# java.lang.UnsatisfiedLinkError



## Andi_CH (11. Mai 2011)

Das tritt bei mir zur Laufzeit auf - kompilation ist kein Problem.

Auch in der runconfiguration ist dsj.jar eingetragen und im selben Directory liegt auch die dsj.dll

Wenn ich es richtig verstanden habe, sagt die Exception aus, dass die dll nicht gefunden wird, also habe ich dsj.jar und dsj.dll in ein Verzeichnis kopiert das im java.library.path drin ist.
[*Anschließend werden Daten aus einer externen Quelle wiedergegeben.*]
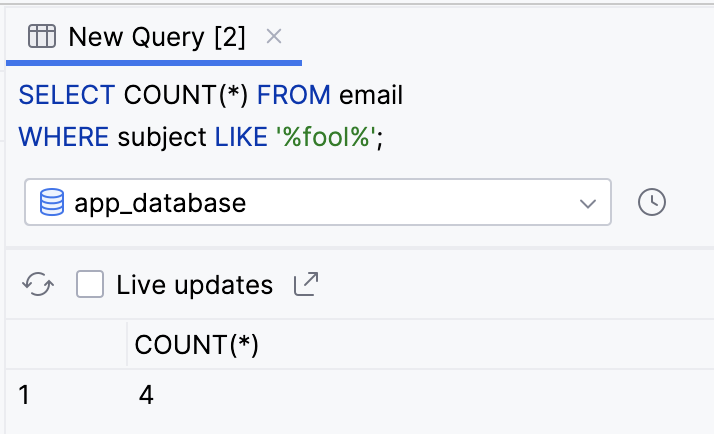714x434 pixels.
Task: Enable the Live updates checkbox
Action: (90, 285)
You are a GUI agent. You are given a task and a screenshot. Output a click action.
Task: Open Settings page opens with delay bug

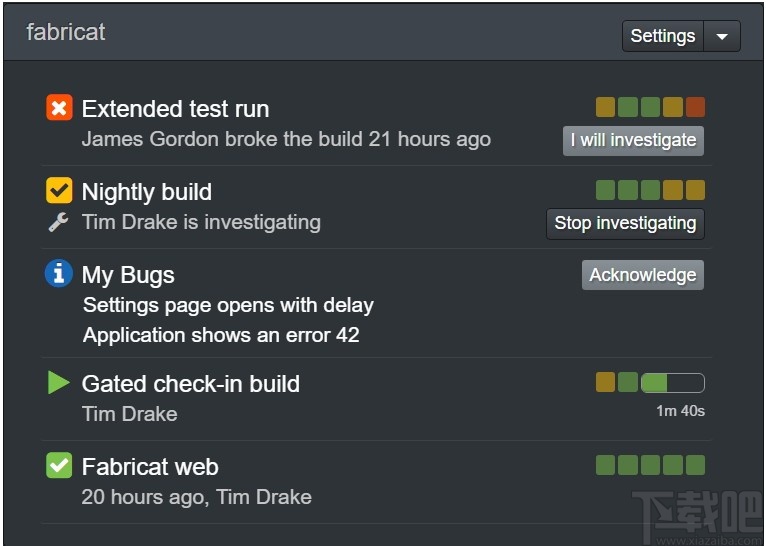click(x=228, y=305)
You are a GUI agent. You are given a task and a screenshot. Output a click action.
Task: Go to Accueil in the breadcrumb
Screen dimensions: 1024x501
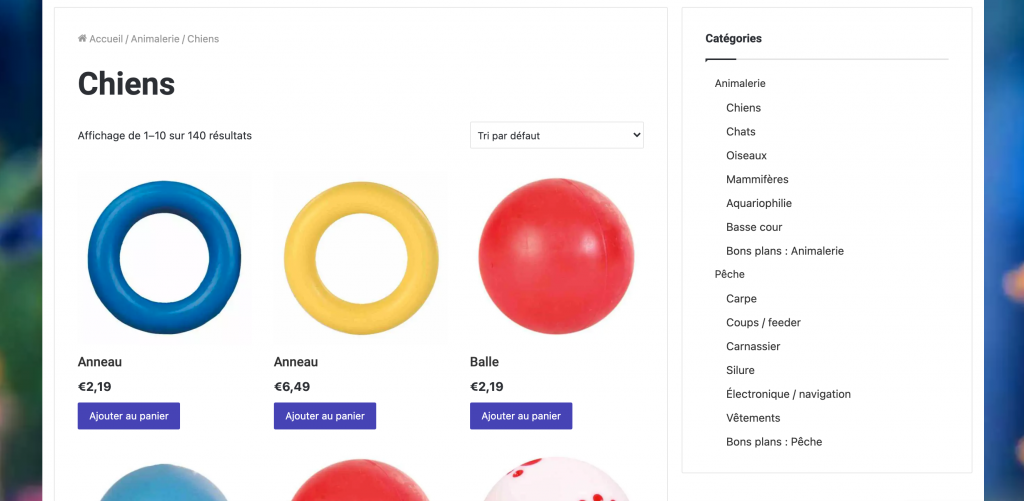pos(106,39)
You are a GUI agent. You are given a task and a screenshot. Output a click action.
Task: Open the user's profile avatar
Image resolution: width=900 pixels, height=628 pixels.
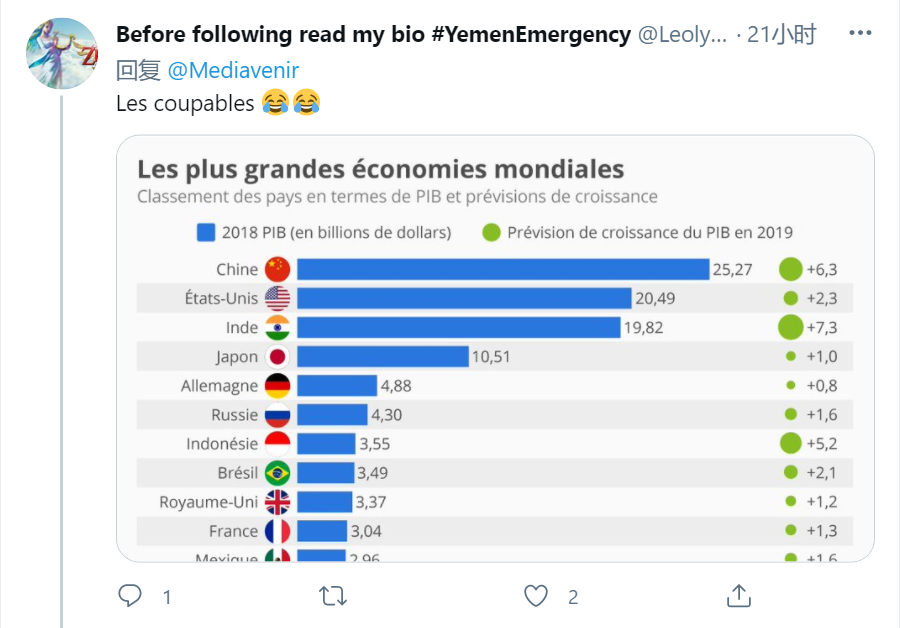click(x=61, y=53)
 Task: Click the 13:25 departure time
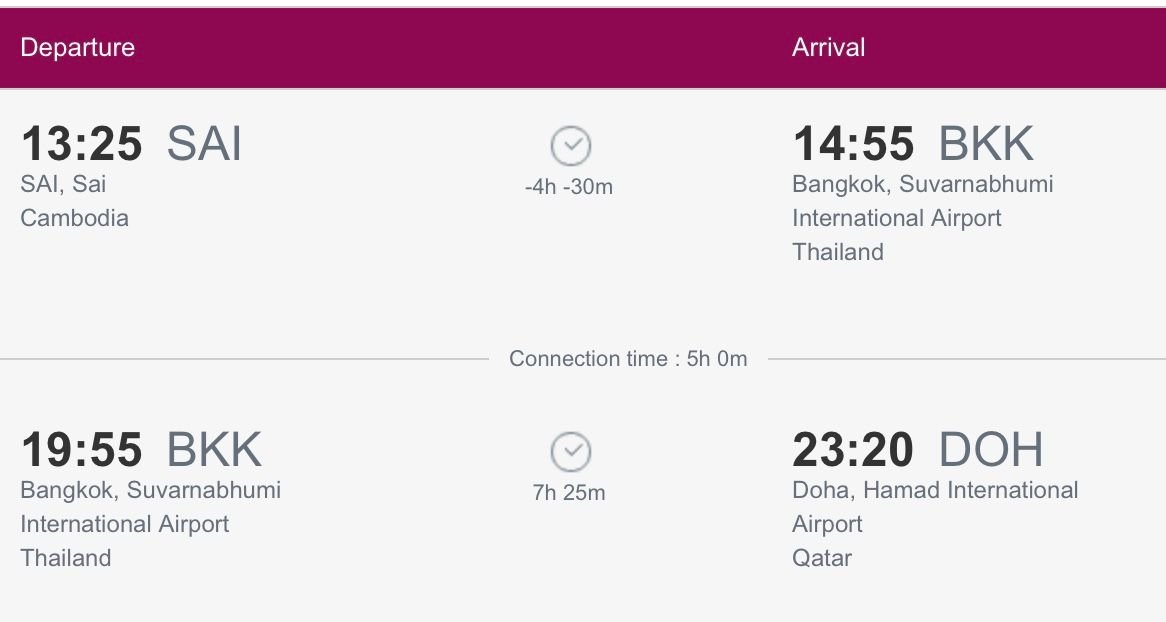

Was ist alles nötig das die dll gefunden wird oder bin ich total auf dem Holzweg?

Win7 64Bit
Eclipse 3.5 und 3.6


----------



## maki (11. Mai 2011)

Meinst du in Eclipse starten?

Rechtsklick auf Projekt ->  Properties -> Java Build Path -> Dann dort im Reiter "Libraries" die dsj.jar aufklappen, dort kann man die "Native library location" einstellen


----------



## Andi_CH (11. Mai 2011)

Ja das habe ich gemeint. Danke - ich habe die auf einen privaten Tip hin in das Top Verzeichnis des Projektes kopiert - unschön aber es läuft - das probiere ich gleich auch mal aus.


----------